# start of Dataset records

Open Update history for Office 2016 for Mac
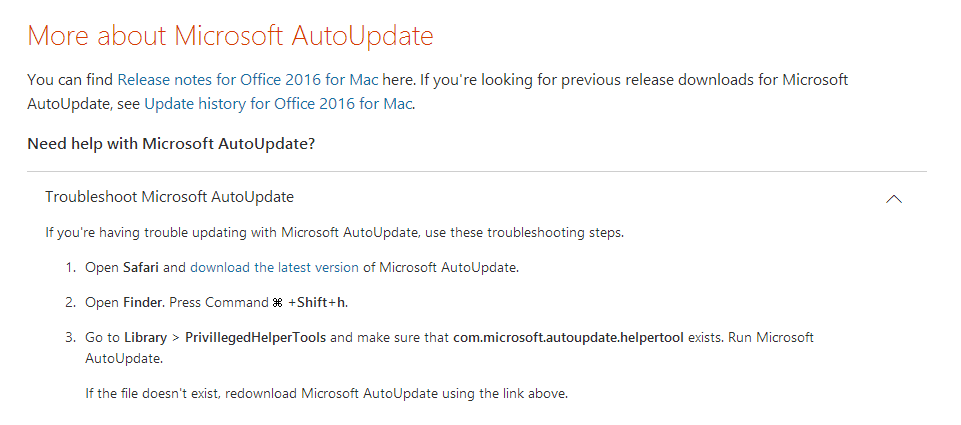Screen dimensions: 961x425 [x=278, y=104]
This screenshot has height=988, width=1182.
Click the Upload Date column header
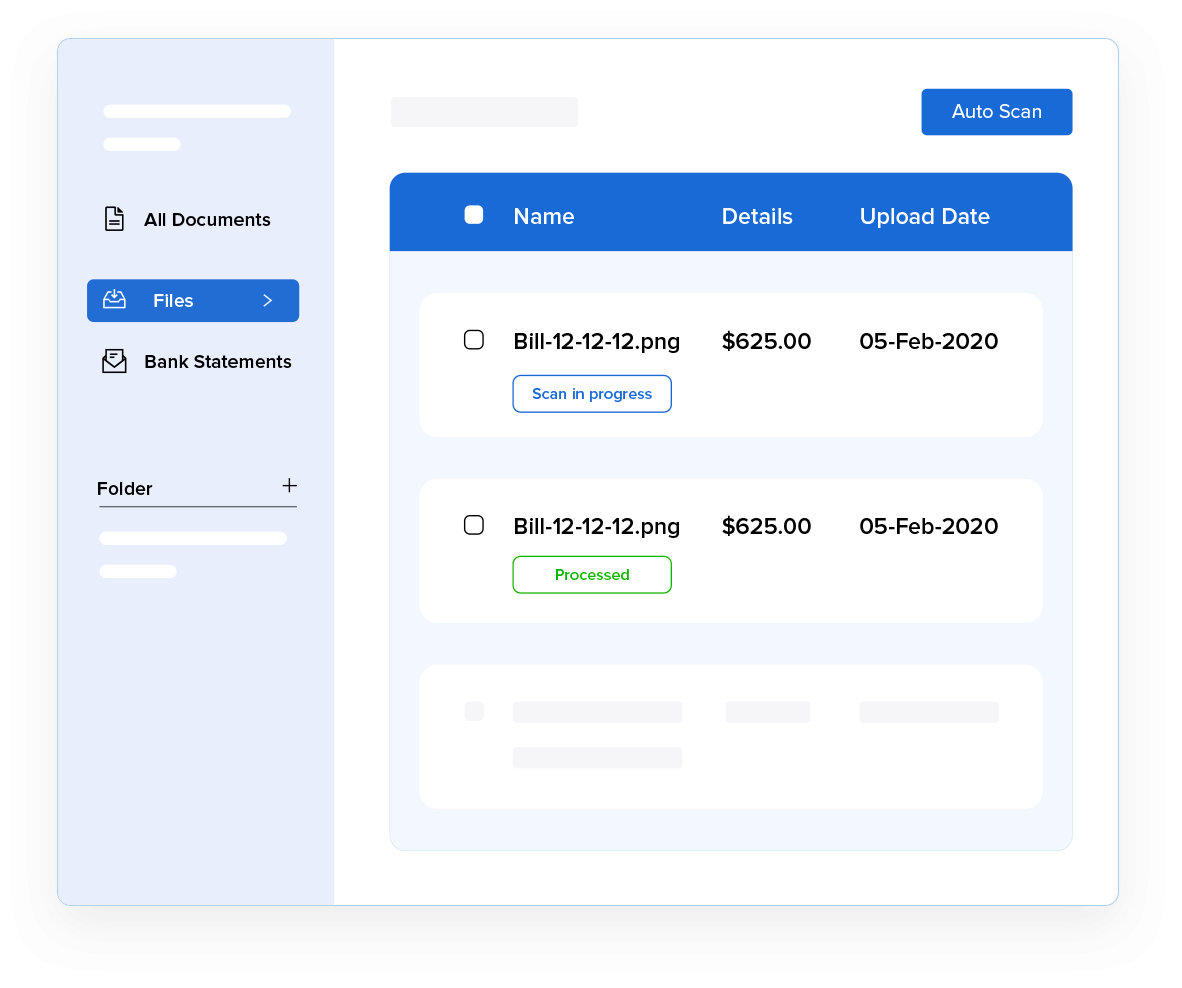tap(924, 216)
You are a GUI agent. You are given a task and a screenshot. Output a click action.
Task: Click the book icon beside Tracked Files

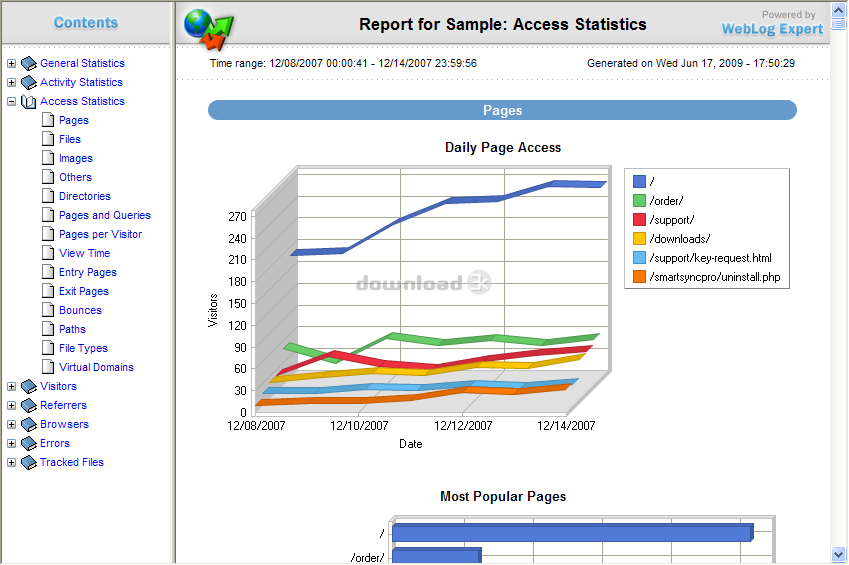[28, 463]
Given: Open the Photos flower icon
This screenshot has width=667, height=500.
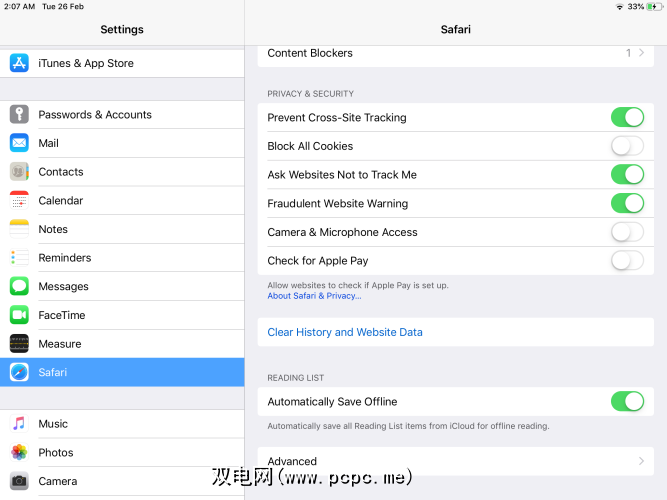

# end of Dataset records

◆ Work to be completed
Reproduce every line of the listing above, substituting "screen capture" for each occurrence of "screenshot" and leaving all else unchanged. Omit the pictures.

◆ Full response
Open Update history for Office 2016 for Mac
Screen dimensions: 961x425 [x=278, y=104]
This screen capture has height=988, width=1182.
Click the Upload Date column header
tap(924, 216)
You are a GUI agent. You are given a task and a screen capture. Output a click action.
Task: Click the book icon beside Tracked Files

[28, 463]
Given: Open the Photos flower icon
This screen capture has width=667, height=500.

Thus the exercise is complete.